Él estaba casado, ella tenía pareja.
Se conocieron en el andén del metro, al mediodía, tres y diez de la tarde. La misma puerta de vagón, la misma barra a la que sujetarse, la misma gente de casi todos los días, gente que casi nunca se mira o que casi nunca se recuerda; pero ellos sí.
Ninguno de los dos sabría decir qué día en concreto sus ojos se cruzaron y se mantuvieron fijos el uno en el otro.
Él caminaba deprisa por la calle para no perder ese tren. Ella siempre salía con tiempo suficiente para ir paseando. Ambos trabajaban en la misma zona, en el centro de la ciudad.
-¿Hola! Hoy casi pierdo el tren.
– A mí se me ha pasado el anterior, estaba leyendo y no me he dado cuenta.
– Me llamo Andrés.
– Yo Teresa.
Andrés y Teresa empezaron a esperarse todos los días. Tenían quince estaciones por delante y poco a poco se fueron poniendo al corriente de sus vidas.
– Trabajo en un laboratorio de perfumes, tengo 28 años, estoy casado y no tengo hijos – dijo él un día.
– Yo tengo una farmacia, también tengo 28 años y tengo pareja desde que era casi una niña – contestó ella.
Y así fueron pasando los días y los meses, entre anécdotas de sus diferentes profesiones, conociendo las aficiones de ambos y jugando a imaginar el futuro incierto que todos tenemos.
Andrés se sentía contento, no sabía muy bien porqué, tarareaba cuando se afeitaba, elegía su ropa con más esmero y notaba como si una sonrisa permanente no se quitara de su rostro.

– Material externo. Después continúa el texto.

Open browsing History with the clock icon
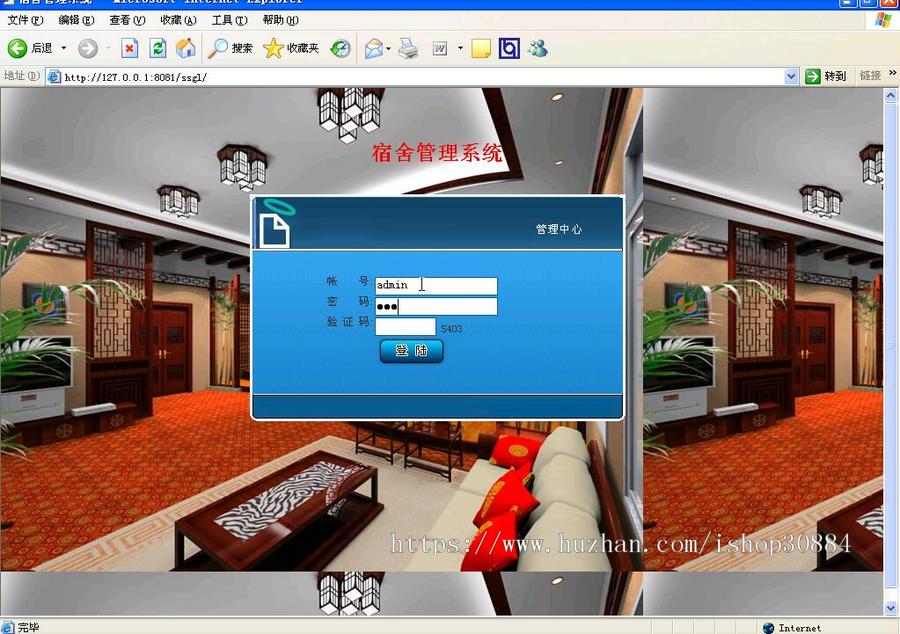Image resolution: width=900 pixels, height=634 pixels. 339,48
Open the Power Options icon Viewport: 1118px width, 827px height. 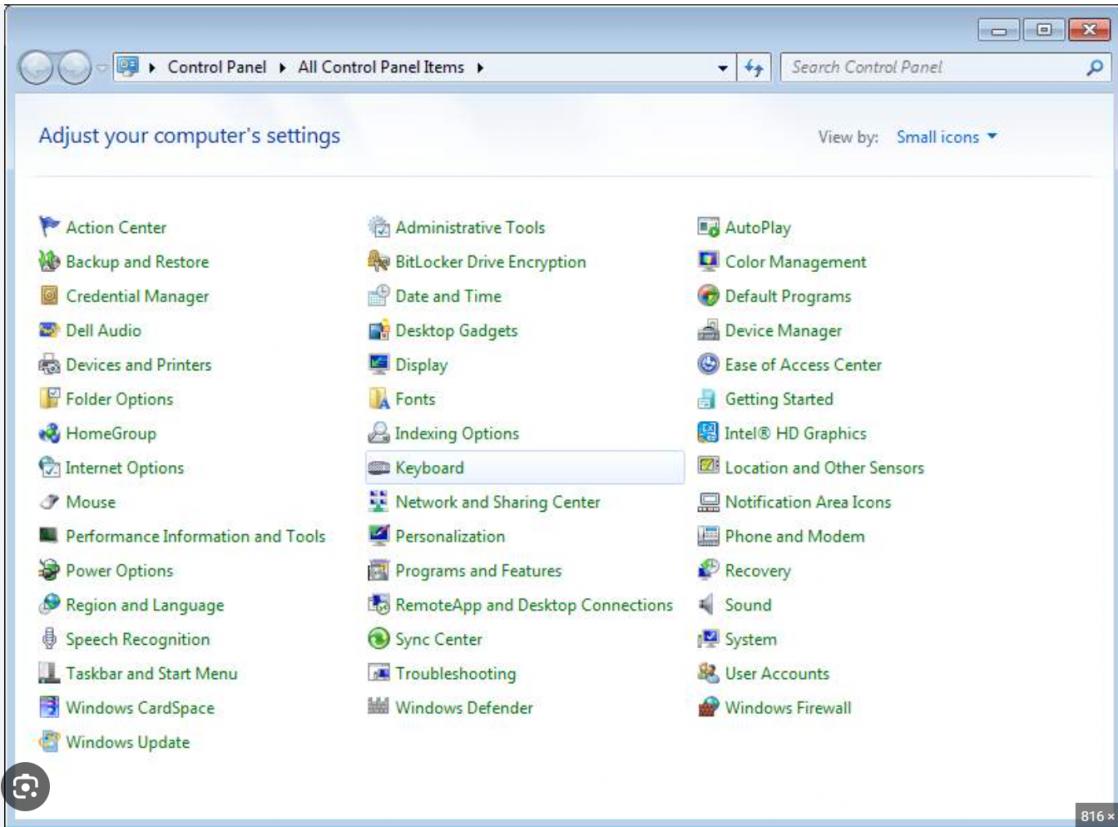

Teresa también se sentía diferente. Algo que hacía mucho tiempo había dejado de sentir, había vuelto. Se consideraba tranquila, y sin embargo, ahora estaba inquieta. Había cambiado su color de pelo de castaño claro a pelirrojo. Había pasado a usar la barra de labios de un color más atrevido, como se sentía ahora.
Un viernes, Andrés y Teresa quedaron para verse al día siguiente. Él le dijo a su mujer que había quedado con compañeros del trabajo, y ella le dijo a su pareja lo mismo.
Ese sábado, comieron juntos, dieron un paseo y decidieron entrar al cine, permaneciendo los dos muy derechos en sus butacas. Al rato, él puso su mano en la rodilla de ella, y ella puso su mano sobre la de él. Los dos se giraron a la vez y sus bocas se encontraron. Dos bocas que llevaban meses buscándose, unos labios que no se defraudaron, unas lenguas que se entrelazaron, unas manos que se desunieron para reconocer el cuerpo del otro. Unos corazones que latían al unísono.
¿Cuánto tiempo sus cuerpos habían estado dormidos? ¿Desde cuándo esas bocas no se entreabrían con ese anhelo, con esa pasión? ¿Cuánto hacía que con un beso el resto de las cosas dejaban de existir?
No sabían si este beso era el principio o el final, pero ambos habían vuelto a sentirse vivos.